ARA-Trans / iAM

iAM - Infrastructure Asset Management
GNU Affero General Public License v3.0
4 stars 4 forks source link

Investigate architectural refactoring of domain area: analysis #632

Open rummelsworth opened 4 years ago

rummelsworth commented 4 years ago
rummelsworth commented 4 years ago

I found a FOSS (MIT) library that checks almost all the boxes for replacing CalculateEvaluate:

https://github.com/sklose/NCalc2

rummelsworth commented 4 years ago

A small update here, especially re the previous comment: NCalc was ultimately not appropriate for our use case. However, an ANTLR/LINQ-based rewrite was, and the benchmark so far shows a 400x speedup over the legacy CodeDom-based CalculateEvaluate --- about 120 microseconds per expression with the former versus about 50 milliseconds per expression with the latter. For example, extrapolating from this particular benchmark, this means a "cold start" analysis with 1 million equations could compile everything from scratch in 2 minutes instead of 14 hours. Also, just to be clear, all the above checkboxes are checked by this solution (type support, restricted grammar, compiled to IL, custom functions, dynamic parameters).

The primary goal of this rewrite was to clean up the CalculateEvaluate API for use within the refactored analysis module. However, in light of the unexpectedly large performance gain, Chad has asked me to spend a few hours investigating the level of effort associated with replacing the old CalculateEvaluate module with this new CalculateEvaluate module before the integration of the new analysis module.

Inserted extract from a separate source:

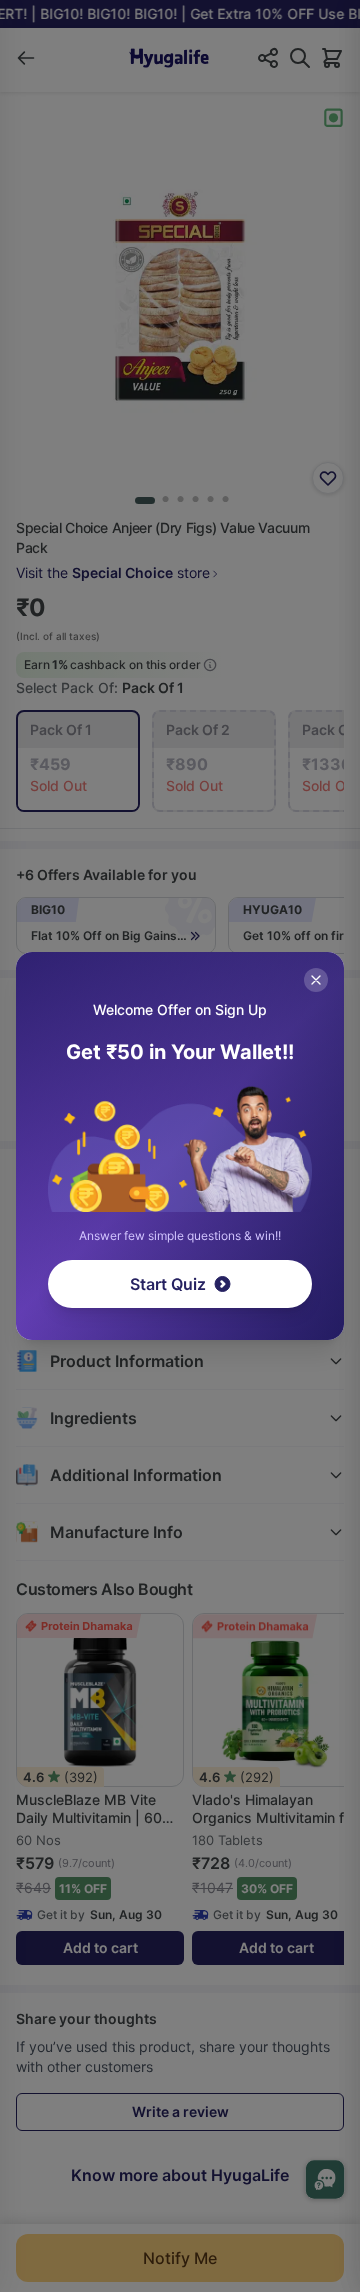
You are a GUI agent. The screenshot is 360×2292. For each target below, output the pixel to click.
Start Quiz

rummelsworth commented 4 years ago

As of a couple weeks ago, the refactored analysis code is nominally complete. Per the update given at the last iteration review meeting, I spent the past couple weeks on integration testing, specifically writing a configurable test program to draw analysis inputs from an existing sample database and verify that the implementation runs to completion and any structural bugs are sussed out. This is ongoing.

After it's verified to (a) run to completion and (b) produce the expected output structure, there will need to be a review meeting (with Gregg, Chad, and possibly Jake), to answer about a dozen (so far) outstanding questions on how the analysis handles certain edge-case situations. The answers to these questions will need to be accounted for in the implementation, with subsequent re-verification.

After the answers are accounted for, the new output results will need to be verified against expected results from the legacy analysis implementation.

Per a message from @jakedw7 this morning, my work on this project is to fully stop immediately, to resume no earlier than July.